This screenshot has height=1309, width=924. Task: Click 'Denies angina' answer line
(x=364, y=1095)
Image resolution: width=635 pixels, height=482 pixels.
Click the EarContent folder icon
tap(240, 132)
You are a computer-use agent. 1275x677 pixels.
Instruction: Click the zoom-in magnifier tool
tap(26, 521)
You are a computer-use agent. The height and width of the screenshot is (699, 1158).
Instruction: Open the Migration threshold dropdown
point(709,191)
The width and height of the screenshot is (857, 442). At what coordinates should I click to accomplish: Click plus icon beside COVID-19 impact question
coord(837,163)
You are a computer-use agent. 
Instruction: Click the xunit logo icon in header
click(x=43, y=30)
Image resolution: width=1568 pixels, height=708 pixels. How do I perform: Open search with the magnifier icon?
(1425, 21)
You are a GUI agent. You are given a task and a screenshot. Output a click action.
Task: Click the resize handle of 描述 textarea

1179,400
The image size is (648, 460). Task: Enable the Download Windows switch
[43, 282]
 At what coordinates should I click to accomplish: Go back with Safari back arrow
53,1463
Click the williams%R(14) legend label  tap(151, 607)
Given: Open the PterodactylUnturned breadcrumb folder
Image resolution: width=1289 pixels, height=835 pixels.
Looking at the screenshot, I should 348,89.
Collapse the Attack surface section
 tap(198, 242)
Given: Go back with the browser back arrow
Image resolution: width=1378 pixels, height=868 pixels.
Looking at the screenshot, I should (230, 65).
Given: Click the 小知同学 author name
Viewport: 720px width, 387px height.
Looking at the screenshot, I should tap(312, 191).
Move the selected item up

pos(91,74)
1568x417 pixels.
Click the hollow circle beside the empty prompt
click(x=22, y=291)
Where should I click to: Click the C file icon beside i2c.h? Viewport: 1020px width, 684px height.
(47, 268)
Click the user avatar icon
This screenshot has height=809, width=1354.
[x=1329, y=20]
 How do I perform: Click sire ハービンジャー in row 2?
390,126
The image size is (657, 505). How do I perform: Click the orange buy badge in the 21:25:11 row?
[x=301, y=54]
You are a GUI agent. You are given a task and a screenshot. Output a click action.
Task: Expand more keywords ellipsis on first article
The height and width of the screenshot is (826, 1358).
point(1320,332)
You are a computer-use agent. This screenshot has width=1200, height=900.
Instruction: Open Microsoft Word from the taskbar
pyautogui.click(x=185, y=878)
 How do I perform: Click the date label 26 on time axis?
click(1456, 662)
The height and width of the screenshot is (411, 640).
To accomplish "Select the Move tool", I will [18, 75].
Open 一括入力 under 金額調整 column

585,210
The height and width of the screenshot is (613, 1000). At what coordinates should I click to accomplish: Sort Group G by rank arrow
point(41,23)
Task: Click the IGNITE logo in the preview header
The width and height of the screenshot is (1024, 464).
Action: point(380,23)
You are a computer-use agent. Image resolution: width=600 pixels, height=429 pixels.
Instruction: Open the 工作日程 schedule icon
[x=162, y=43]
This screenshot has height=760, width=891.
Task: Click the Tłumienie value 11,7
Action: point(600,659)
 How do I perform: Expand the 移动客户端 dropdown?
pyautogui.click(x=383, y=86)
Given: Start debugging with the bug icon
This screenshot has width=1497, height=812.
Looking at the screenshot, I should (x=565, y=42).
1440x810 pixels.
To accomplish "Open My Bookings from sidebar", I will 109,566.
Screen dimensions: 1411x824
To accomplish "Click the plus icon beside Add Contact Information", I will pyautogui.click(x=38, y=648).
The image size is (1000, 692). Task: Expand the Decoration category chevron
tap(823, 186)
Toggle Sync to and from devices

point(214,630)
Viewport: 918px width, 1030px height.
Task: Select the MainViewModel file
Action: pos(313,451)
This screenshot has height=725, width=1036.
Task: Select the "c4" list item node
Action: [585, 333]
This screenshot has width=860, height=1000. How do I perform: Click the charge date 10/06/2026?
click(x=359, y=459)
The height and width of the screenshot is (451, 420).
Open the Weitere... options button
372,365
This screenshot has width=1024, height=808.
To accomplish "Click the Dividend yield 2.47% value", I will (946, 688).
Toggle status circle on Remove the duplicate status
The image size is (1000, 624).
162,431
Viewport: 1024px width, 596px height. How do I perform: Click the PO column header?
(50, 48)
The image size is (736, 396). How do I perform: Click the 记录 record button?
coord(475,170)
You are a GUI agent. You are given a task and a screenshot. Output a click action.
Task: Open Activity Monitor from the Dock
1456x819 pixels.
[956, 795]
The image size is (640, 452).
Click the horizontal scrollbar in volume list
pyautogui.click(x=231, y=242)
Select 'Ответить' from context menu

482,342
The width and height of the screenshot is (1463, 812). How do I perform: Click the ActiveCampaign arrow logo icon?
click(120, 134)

- - -

> _Problem details_
Copy these records line for line, with no changes.

> _Task output_
This screenshot has height=1309, width=924. Task: Click 'Denies angina' answer line
(x=364, y=1095)
Image resolution: width=635 pixels, height=482 pixels.
Click the EarContent folder icon
tap(240, 132)
You are a computer-use agent. 1275x677 pixels.
Instruction: Click the zoom-in magnifier tool
tap(26, 521)
You are a computer-use agent. The height and width of the screenshot is (699, 1158).
Instruction: Open the Migration threshold dropdown
point(709,191)
The width and height of the screenshot is (857, 442). At what coordinates should I click to accomplish: Click plus icon beside COVID-19 impact question
coord(837,163)
You are a computer-use agent. 
Instruction: Click the xunit logo icon in header
click(x=43, y=30)
Image resolution: width=1568 pixels, height=708 pixels. How do I perform: Open search with the magnifier icon?
(1425, 21)
You are a GUI agent. You are given a task and a screenshot. Output a click action.
Task: Click the resize handle of 描述 textarea

1179,400
The image size is (648, 460). Task: Enable the Download Windows switch
[43, 282]
 At what coordinates should I click to accomplish: Go back with Safari back arrow
53,1463
Click the williams%R(14) legend label  tap(151, 607)
Given: Open the PterodactylUnturned breadcrumb folder
Image resolution: width=1289 pixels, height=835 pixels.
Looking at the screenshot, I should 348,89.
Collapse the Attack surface section
 tap(198, 242)
Given: Go back with the browser back arrow
Image resolution: width=1378 pixels, height=868 pixels.
Looking at the screenshot, I should (230, 65).
Given: Click the 小知同学 author name
Viewport: 720px width, 387px height.
Looking at the screenshot, I should tap(312, 191).
Move the selected item up

pos(91,74)
1568x417 pixels.
Click the hollow circle beside the empty prompt
click(x=22, y=291)
Where should I click to: Click the C file icon beside i2c.h? Viewport: 1020px width, 684px height.
(47, 268)
Click the user avatar icon
This screenshot has height=809, width=1354.
[x=1329, y=20]
 How do I perform: Click sire ハービンジャー in row 2?
390,126
The image size is (657, 505). How do I perform: Click the orange buy badge in the 21:25:11 row?
[x=301, y=54]
You are a GUI agent. You are given a task and a screenshot. Output a click action.
Task: Expand more keywords ellipsis on first article
The height and width of the screenshot is (826, 1358).
point(1320,332)
You are a computer-use agent. This screenshot has width=1200, height=900.
Instruction: Open Microsoft Word from the taskbar
pyautogui.click(x=185, y=878)
 How do I perform: Click the date label 26 on time axis?
click(1456, 662)
The height and width of the screenshot is (411, 640).
To accomplish "Select the Move tool", I will [18, 75].
Open 一括入力 under 金額調整 column

585,210
The height and width of the screenshot is (613, 1000). At what coordinates should I click to accomplish: Sort Group G by rank arrow
point(41,23)
Task: Click the IGNITE logo in the preview header
The width and height of the screenshot is (1024, 464).
Action: point(380,23)
You are a computer-use agent. Image resolution: width=600 pixels, height=429 pixels.
Instruction: Open the 工作日程 schedule icon
[x=162, y=43]
This screenshot has height=760, width=891.
Task: Click the Tłumienie value 11,7
Action: point(600,659)
 How do I perform: Expand the 移动客户端 dropdown?
pyautogui.click(x=383, y=86)
Given: Start debugging with the bug icon
This screenshot has width=1497, height=812.
Looking at the screenshot, I should (x=565, y=42).
1440x810 pixels.
To accomplish "Open My Bookings from sidebar", I will 109,566.
Screen dimensions: 1411x824
To accomplish "Click the plus icon beside Add Contact Information", I will pyautogui.click(x=38, y=648).
The image size is (1000, 692). Task: Expand the Decoration category chevron
tap(823, 186)
Toggle Sync to and from devices

point(214,630)
Viewport: 918px width, 1030px height.
Task: Select the MainViewModel file
Action: pos(313,451)
This screenshot has height=725, width=1036.
Task: Select the "c4" list item node
Action: [585, 333]
This screenshot has width=860, height=1000. How do I perform: Click the charge date 10/06/2026?
click(x=359, y=459)
The height and width of the screenshot is (451, 420).
Open the Weitere... options button
372,365
This screenshot has width=1024, height=808.
To accomplish "Click the Dividend yield 2.47% value", I will (946, 688).
Toggle status circle on Remove the duplicate status
The image size is (1000, 624).
162,431
Viewport: 1024px width, 596px height. How do I perform: Click the PO column header?
(50, 48)
The image size is (736, 396). How do I perform: Click the 记录 record button?
coord(475,170)
You are a GUI agent. You are given a task and a screenshot. Output a click action.
Task: Open Activity Monitor from the Dock
1456x819 pixels.
[956, 795]
The image size is (640, 452).
Click the horizontal scrollbar in volume list
pyautogui.click(x=231, y=242)
Select 'Ответить' from context menu

482,342
The width and height of the screenshot is (1463, 812). How do I perform: Click the ActiveCampaign arrow logo icon?
click(120, 134)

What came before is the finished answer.